After being a project manager for a few years at my last employer, they rewarded me by assigning me five existing projects. Giving me a portfolio of projects was a nod that I was doing a good job and that I was bound to do well with the company.
After quickly reviewing each of these projects I found that one of them was in deep trouble. My company wasn’t happy with the project, the client wasn’t happy, the project team had thrown their hands in the air, and the previous project manager warned me that it was a ticking time bomb.
Knowing that it was about to go down the tubes and that I needed to save it, I focused almost exclusively on it. The other projects were doing just fine and I put them on the sideline to run themselves. This one project though required massive attention and action.
After interviewing all the stakeholders I realized that, as always, there were communications issues. In particular, previous expectations had not been met and requirements were vague. That’s where I focused — requirements definition and stakeholder communications.
We began to nail the requirements for future iterations. But the communications…they never got better. The client had had too many promises broken by the time I got on the scene that she just couldn’t overcome it. Add to that, she was combative and our communication styles drastically conflicted. I wasn’t doing a very good connecting with her.
I was able to grab the project by the throat as it was being flushed down the toilet. I pulled it back up, for a while, but about six months into the project it snapped back down the drain. One day the client unceremoniously canceled it.
Although I put 95% of my time into this project, it never truly improved and we never could figure out how to fix it. To put it frankly, this project made me miserable, and the results showed.

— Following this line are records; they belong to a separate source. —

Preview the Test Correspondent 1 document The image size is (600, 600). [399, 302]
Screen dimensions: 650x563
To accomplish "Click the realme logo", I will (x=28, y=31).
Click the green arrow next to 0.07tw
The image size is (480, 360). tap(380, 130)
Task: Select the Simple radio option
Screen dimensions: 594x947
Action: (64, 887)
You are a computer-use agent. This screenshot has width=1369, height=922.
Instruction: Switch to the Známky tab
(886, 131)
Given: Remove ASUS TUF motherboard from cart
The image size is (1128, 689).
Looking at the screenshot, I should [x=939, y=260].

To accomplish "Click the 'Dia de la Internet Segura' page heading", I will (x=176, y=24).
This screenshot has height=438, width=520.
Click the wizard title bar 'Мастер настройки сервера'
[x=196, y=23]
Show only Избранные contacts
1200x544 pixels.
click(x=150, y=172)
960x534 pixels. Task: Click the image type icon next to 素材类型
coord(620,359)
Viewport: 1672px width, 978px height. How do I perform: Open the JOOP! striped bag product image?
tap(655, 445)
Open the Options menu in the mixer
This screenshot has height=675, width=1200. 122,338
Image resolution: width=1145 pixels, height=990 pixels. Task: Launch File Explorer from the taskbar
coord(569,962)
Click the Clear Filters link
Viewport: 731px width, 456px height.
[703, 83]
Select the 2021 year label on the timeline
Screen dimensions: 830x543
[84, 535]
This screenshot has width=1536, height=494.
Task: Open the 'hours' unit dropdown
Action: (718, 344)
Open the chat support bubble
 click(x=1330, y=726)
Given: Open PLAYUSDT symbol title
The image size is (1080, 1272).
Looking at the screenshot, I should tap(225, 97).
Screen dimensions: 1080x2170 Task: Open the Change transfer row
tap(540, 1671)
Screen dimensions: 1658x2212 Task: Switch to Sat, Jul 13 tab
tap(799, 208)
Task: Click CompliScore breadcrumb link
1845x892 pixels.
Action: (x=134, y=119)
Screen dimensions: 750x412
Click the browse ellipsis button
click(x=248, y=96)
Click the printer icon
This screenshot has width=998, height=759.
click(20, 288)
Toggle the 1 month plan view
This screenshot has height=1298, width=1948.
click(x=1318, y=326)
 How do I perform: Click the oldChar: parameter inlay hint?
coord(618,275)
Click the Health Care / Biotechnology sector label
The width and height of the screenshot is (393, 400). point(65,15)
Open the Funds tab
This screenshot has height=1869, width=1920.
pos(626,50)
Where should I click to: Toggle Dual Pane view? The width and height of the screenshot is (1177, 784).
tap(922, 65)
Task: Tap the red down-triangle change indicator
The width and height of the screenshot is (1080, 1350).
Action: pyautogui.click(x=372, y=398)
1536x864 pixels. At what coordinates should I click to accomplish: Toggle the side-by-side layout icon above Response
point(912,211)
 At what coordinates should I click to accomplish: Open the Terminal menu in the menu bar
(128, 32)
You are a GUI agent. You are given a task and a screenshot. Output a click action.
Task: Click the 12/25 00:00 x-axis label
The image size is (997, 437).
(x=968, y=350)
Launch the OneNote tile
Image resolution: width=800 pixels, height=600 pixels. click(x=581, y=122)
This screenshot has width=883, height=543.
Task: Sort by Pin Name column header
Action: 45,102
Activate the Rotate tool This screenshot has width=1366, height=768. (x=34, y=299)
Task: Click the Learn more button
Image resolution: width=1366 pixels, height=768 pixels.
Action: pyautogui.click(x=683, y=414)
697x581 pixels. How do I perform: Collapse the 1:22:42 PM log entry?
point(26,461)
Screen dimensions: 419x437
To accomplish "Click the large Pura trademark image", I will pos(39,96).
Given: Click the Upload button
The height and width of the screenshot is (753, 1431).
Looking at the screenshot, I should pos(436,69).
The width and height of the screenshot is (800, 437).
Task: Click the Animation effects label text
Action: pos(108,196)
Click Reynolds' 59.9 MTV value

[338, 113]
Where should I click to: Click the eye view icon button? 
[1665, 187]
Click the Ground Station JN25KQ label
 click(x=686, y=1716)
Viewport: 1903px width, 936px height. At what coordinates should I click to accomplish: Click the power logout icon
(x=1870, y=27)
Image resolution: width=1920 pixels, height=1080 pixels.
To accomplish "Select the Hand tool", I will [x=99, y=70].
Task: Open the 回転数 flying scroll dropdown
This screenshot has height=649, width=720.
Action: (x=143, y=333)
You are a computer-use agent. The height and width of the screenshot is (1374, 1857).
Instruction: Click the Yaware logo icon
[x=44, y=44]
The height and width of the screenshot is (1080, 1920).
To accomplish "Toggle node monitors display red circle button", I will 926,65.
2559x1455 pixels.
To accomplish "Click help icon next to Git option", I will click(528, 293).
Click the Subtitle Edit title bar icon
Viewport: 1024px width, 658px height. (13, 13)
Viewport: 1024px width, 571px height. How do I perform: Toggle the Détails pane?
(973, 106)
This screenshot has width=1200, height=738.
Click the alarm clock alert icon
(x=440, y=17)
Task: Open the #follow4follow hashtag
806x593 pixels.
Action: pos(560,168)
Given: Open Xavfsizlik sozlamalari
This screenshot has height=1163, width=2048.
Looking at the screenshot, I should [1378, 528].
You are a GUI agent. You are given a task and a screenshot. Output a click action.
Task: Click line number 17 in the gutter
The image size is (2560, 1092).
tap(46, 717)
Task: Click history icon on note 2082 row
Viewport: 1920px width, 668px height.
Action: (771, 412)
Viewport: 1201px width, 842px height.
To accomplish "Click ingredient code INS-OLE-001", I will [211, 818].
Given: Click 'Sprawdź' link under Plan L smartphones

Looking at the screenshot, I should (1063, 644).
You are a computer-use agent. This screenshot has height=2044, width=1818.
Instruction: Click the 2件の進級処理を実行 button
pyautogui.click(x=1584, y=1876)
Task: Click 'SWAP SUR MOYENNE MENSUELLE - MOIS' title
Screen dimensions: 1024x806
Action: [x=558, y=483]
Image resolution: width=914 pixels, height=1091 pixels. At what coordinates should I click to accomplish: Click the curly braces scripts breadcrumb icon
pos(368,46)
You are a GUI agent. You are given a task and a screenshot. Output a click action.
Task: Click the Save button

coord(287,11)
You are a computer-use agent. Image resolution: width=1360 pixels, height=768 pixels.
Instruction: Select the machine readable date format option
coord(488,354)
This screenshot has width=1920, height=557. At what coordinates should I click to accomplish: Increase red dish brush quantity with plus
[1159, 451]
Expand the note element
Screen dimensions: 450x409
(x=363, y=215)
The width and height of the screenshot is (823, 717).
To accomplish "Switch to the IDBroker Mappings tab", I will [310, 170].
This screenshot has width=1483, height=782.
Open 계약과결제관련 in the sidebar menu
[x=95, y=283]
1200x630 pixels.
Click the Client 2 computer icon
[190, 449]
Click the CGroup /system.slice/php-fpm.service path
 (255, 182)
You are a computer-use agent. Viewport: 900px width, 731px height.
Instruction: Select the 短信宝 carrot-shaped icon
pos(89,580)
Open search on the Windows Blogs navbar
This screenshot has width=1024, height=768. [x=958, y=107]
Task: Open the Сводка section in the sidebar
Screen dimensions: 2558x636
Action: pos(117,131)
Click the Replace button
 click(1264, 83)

With that project being cancelled, senior management had second thoughts about letting me keep the other four projects. Those projects were reassigned to another project manager and I was left with the one original project I’d had for the past few years before this portfolio had been assigned to me.
I learned an enormous lesson from this chapter in my career.
Whenever you are overseeing multiple projects, do not instinctively jump on the landmine. As a project manager — as an entrepreneur — it’s drilled into our heads that failure is never an option. Never give up.
But that project, in retrospect, I probably should have let it fail and fail fast. It was doomed and everyone knew it. I was just too proud to admit it.
If something is outright failing, sometimes it’s best to just let it fail.